Back in Virginia, Madison took the chance to push Jefferson’s (and two collaborators’) Revisal of the Laws through the General Assembly. For the most part, he failed, but the grand exception—Jefferson’s Bill for Establishing Religious Freedom—marked a kind of pinnacle of revolutionary success in the Old Dominion, perhaps in America, in 1785. Madison wrote Jefferson flush with triumph, and Jefferson publicized this capstone of the Revolution among European Enlightenment figures.
While the ocean separated them, there was also divergence. When news reached him of Shays’ Rebellion in 1786, Jefferson’s response was blasé. One rebellion in thirteen states in eleven years was only one per state in each period of 143 years, he quickly calculated. What European state was so placid? A little revolution now and then was a good thing.
Madison, west of the Atlantic, was aghast. Here seemed the fulfillment of European monarchists’ prognostications concerning the career of republicanism in North America. It would never last, they had said. Americans now faced “the crisis of republican government.” So, he recruited a half-willing George Washington, America’s Hero, to participate in a project of continental constitutional reform. Madison took the rudiments of a plan to Philadelphia with him. He persuaded his fellow Virginians (at least, most of them) to help him advocate it. The Pennsylvanians generally joined in.
The U.S. Constitution turned out markedly unlike what Madison wanted, and in fact he broke the news to Jefferson (who already knew all about it) with an extremely lengthy and frequently critical report of the convention’s proceedings and evaluation of the proposed charter. Madison confided it was probably better than the Articles of Confederation, but without what he called his favorite proposal—a federal veto over state laws—would fail within a few years.

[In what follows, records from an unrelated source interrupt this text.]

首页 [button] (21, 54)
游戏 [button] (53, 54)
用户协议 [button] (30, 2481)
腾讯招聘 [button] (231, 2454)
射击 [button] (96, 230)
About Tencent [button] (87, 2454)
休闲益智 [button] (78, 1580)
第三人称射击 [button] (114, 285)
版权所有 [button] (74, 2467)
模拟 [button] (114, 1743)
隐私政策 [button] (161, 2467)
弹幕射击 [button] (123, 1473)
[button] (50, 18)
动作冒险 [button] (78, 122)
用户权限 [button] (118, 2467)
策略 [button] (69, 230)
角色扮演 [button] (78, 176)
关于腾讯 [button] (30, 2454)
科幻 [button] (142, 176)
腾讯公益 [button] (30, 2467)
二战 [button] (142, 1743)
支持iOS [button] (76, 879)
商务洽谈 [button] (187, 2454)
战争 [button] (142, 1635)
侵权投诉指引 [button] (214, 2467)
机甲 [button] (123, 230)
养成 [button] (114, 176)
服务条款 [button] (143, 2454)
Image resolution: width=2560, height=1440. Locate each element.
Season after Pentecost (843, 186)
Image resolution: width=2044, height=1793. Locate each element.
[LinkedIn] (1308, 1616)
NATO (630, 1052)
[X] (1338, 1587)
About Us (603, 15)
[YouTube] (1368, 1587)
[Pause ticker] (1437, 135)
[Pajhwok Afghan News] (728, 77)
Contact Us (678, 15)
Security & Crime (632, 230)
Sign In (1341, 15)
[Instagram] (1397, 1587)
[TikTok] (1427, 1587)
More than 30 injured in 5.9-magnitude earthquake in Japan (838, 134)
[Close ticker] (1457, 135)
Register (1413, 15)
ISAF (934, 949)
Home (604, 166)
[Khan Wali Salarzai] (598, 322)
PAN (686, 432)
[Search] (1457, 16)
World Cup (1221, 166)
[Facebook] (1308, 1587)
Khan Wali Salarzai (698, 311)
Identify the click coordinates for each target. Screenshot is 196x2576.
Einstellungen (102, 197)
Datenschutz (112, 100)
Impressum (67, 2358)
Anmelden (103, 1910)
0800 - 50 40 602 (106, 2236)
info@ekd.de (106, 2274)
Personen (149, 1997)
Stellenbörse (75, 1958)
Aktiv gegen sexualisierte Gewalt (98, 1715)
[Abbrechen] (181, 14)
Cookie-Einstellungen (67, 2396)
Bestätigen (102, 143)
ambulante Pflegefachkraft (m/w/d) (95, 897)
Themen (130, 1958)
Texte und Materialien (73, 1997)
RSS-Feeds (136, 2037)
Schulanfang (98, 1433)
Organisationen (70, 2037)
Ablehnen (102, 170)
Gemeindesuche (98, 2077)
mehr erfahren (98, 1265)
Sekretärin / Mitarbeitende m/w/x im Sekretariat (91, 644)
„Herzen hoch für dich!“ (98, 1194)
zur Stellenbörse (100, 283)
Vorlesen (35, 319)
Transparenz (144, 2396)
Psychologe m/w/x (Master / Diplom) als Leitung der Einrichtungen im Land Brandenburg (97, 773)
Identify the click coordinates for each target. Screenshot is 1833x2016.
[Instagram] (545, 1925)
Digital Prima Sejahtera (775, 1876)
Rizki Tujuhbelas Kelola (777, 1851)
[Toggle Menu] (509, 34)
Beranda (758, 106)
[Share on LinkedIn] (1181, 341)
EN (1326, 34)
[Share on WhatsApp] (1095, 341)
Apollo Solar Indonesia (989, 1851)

Jefferson had written to another correspondent weeks earlier that he was disappointed in the Philadelphia Convention’s work. He did not know whether the bad or the good predominated. Jefferson wanted a bill of rights and a presidential term limit. At first, he dashed off a letter containing a stratagem for obtaining amendments before ratification. He thought better of this idea, though not in time to prevent Antifederalists from putting his prestige to use in a cause he did not support—to Madison’s consternation.
Broadwater mentions Gordon Wood’s “Madison Problem,” which I for one do not see as a problem: though he had proposed a national government in Philadelphia, Madison’s republican ethics led him to insist the system had produced a federal one despite himself ever after. (Other Founders we could name were not so ethical.) Jefferson joined Madison in looking increasingly askance at Alexander Hamilton’s financial program during the Washington Administration, with famous results. Eventually, their arguments on foreign policy, fiscal policy, and the Constitution carried the day: their Republican Party won the elections of 1800.
If it seems that my precis of this book’s argument closely resembles today’s consensus view on these matters, that is no accident. What Broadwater has given us here is a version of his protagonists’ constitution-making lives that hews pretty close to the received wisdom throughout. He captures the differences between their personalities and the shades of difference between their constitutionalisms in a way that will be useful to non-specialists, including in his statement that Madison “agreed with Jefferson that the Constitution should be interpreted as it was understood when it was ratified.” All in all, it is a fitting valedictory from a fine historian.